(Dataset entries)
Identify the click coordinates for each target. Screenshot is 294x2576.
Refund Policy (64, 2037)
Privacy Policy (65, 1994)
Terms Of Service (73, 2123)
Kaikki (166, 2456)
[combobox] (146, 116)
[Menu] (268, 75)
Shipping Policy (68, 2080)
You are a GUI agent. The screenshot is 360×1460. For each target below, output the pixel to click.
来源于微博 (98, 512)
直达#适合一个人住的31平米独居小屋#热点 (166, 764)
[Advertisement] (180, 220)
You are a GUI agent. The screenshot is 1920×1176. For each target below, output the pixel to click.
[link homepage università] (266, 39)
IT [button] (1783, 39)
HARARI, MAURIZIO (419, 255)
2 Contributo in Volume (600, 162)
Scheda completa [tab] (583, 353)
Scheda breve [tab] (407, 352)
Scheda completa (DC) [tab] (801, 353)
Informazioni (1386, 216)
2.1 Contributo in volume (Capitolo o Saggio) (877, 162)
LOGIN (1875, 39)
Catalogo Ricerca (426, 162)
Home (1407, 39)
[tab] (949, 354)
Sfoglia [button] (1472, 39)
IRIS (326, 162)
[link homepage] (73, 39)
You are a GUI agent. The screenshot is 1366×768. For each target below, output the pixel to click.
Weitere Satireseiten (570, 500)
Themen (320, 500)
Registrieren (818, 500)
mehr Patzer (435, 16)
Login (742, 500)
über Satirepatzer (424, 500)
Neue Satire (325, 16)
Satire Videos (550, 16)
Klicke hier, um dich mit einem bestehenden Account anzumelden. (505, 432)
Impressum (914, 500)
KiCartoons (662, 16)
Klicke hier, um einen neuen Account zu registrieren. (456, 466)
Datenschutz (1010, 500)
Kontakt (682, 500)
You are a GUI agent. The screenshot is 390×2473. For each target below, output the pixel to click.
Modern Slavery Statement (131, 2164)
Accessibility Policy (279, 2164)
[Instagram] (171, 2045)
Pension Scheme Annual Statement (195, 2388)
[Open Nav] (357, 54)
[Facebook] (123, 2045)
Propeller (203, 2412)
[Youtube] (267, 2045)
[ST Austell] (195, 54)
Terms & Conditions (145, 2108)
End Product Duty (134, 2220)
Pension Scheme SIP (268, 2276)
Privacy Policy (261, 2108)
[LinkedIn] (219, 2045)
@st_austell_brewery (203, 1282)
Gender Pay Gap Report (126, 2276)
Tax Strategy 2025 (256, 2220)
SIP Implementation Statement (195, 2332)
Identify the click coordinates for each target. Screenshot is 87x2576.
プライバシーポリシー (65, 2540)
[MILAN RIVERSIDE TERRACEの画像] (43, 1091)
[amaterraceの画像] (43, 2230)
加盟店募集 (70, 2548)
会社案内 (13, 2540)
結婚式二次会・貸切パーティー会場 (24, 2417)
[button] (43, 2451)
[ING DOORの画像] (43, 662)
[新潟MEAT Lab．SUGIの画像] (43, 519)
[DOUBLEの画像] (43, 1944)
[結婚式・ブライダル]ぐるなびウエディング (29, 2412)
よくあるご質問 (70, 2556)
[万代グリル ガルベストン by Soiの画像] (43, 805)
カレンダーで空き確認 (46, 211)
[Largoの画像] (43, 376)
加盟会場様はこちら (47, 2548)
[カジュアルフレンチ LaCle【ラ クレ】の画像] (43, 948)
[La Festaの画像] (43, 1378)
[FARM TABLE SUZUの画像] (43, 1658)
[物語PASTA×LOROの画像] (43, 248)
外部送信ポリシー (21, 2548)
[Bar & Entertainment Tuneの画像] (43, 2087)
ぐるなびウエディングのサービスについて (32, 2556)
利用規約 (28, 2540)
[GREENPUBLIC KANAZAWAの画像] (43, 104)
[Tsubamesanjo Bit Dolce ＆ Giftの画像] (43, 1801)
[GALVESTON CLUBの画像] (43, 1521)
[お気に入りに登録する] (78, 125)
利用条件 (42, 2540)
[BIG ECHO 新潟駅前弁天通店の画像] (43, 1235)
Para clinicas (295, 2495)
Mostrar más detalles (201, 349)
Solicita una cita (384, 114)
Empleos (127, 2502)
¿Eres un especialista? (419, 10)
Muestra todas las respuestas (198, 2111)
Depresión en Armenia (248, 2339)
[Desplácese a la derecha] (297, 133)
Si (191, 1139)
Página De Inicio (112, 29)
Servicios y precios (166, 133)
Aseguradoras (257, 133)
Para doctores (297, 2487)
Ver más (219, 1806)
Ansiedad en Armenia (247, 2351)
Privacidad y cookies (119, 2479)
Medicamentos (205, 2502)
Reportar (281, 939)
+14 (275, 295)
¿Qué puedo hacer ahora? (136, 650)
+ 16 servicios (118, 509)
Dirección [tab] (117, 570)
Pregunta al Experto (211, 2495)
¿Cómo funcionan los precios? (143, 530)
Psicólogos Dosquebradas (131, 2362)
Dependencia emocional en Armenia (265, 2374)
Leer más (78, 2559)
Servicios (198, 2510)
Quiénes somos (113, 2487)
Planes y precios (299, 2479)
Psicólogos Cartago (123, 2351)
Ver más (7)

• _Exercise brief_
All the records above are to be reproduced exactly.

• _Answer to the problem_
Identify the click coordinates for each target. Screenshot is 294x2576.
Refund Policy (64, 2037)
Privacy Policy (65, 1994)
Terms Of Service (73, 2123)
Kaikki (166, 2456)
[combobox] (146, 116)
[Menu] (268, 75)
Shipping Policy (68, 2080)
You are a GUI agent. The screenshot is 360×1460. For each target below, output the pixel to click.
来源于微博 (98, 512)
直达#适合一个人住的31平米独居小屋#热点 (166, 764)
[Advertisement] (180, 220)
You are a GUI agent. The screenshot is 1920×1176. For each target below, output the pixel to click.
[link homepage università] (266, 39)
IT [button] (1783, 39)
HARARI, MAURIZIO (419, 255)
2 Contributo in Volume (600, 162)
Scheda completa [tab] (583, 353)
Scheda breve [tab] (407, 352)
Scheda completa (DC) [tab] (801, 353)
Informazioni (1386, 216)
2.1 Contributo in volume (Capitolo o Saggio) (877, 162)
LOGIN (1875, 39)
Catalogo Ricerca (426, 162)
Home (1407, 39)
[tab] (949, 354)
Sfoglia [button] (1472, 39)
IRIS (326, 162)
[link homepage] (73, 39)
You are a GUI agent. The screenshot is 1366×768. For each target below, output the pixel to click.
Weitere Satireseiten (570, 500)
Themen (320, 500)
Registrieren (818, 500)
mehr Patzer (435, 16)
Login (742, 500)
über Satirepatzer (424, 500)
Neue Satire (325, 16)
Satire Videos (550, 16)
Klicke hier, um dich mit einem bestehenden Account anzumelden. (505, 432)
Impressum (914, 500)
KiCartoons (662, 16)
Klicke hier, um einen neuen Account zu registrieren. (456, 466)
Datenschutz (1010, 500)
Kontakt (682, 500)
You are a GUI agent. The screenshot is 390×2473. For each target below, output the pixel to click.
Modern Slavery Statement (131, 2164)
Accessibility Policy (279, 2164)
[Instagram] (171, 2045)
Pension Scheme Annual Statement (195, 2388)
[Open Nav] (357, 54)
[Facebook] (123, 2045)
Propeller (203, 2412)
[Youtube] (267, 2045)
[ST Austell] (195, 54)
Terms & Conditions (145, 2108)
End Product Duty (134, 2220)
Pension Scheme SIP (268, 2276)
Privacy Policy (261, 2108)
[LinkedIn] (219, 2045)
@st_austell_brewery (203, 1282)
Gender Pay Gap Report (126, 2276)
Tax Strategy 2025 (256, 2220)
SIP Implementation Statement (195, 2332)
Identify the click coordinates for each target. Screenshot is 87x2576.
プライバシーポリシー (65, 2540)
[MILAN RIVERSIDE TERRACEの画像] (43, 1091)
[amaterraceの画像] (43, 2230)
加盟店募集 (70, 2548)
会社案内 (13, 2540)
結婚式二次会・貸切パーティー会場 (24, 2417)
[button] (43, 2451)
[ING DOORの画像] (43, 662)
[新潟MEAT Lab．SUGIの画像] (43, 519)
[DOUBLEの画像] (43, 1944)
[結婚式・ブライダル]ぐるなびウエディング (29, 2412)
よくあるご質問 (70, 2556)
[万代グリル ガルベストン by Soiの画像] (43, 805)
カレンダーで空き確認 (46, 211)
[Largoの画像] (43, 376)
加盟会場様はこちら (47, 2548)
[カジュアルフレンチ LaCle【ラ クレ】の画像] (43, 948)
[La Festaの画像] (43, 1378)
[FARM TABLE SUZUの画像] (43, 1658)
[物語PASTA×LOROの画像] (43, 248)
外部送信ポリシー (21, 2548)
[Bar & Entertainment Tuneの画像] (43, 2087)
ぐるなびウエディングのサービスについて (32, 2556)
利用規約 (28, 2540)
[GREENPUBLIC KANAZAWAの画像] (43, 104)
[Tsubamesanjo Bit Dolce ＆ Giftの画像] (43, 1801)
[GALVESTON CLUBの画像] (43, 1521)
[お気に入りに登録する] (78, 125)
利用条件 (42, 2540)
[BIG ECHO 新潟駅前弁天通店の画像] (43, 1235)
Para clinicas (295, 2495)
Mostrar más detalles (201, 349)
Solicita una cita (384, 114)
Empleos (127, 2502)
¿Eres un especialista? (419, 10)
Muestra todas las respuestas (198, 2111)
Depresión en Armenia (248, 2339)
[Desplácese a la derecha] (297, 133)
Si (191, 1139)
Página De Inicio (112, 29)
Servicios y precios (166, 133)
Aseguradoras (257, 133)
Para doctores (297, 2487)
Ver más (219, 1806)
Ansiedad en Armenia (247, 2351)
Privacidad y cookies (119, 2479)
Medicamentos (205, 2502)
Reportar (281, 939)
+14 (275, 295)
¿Qué puedo hacer ahora? (136, 650)
+ 16 servicios (118, 509)
Dirección [tab] (117, 570)
Pregunta al Experto (211, 2495)
¿Cómo funcionan los precios? (143, 530)
Psicólogos Dosquebradas (131, 2362)
Dependencia emocional en Armenia (265, 2374)
Leer más (78, 2559)
Servicios (198, 2510)
Quiénes somos (113, 2487)
Planes y precios (299, 2479)
Psicólogos Cartago (123, 2351)
Ver más (7)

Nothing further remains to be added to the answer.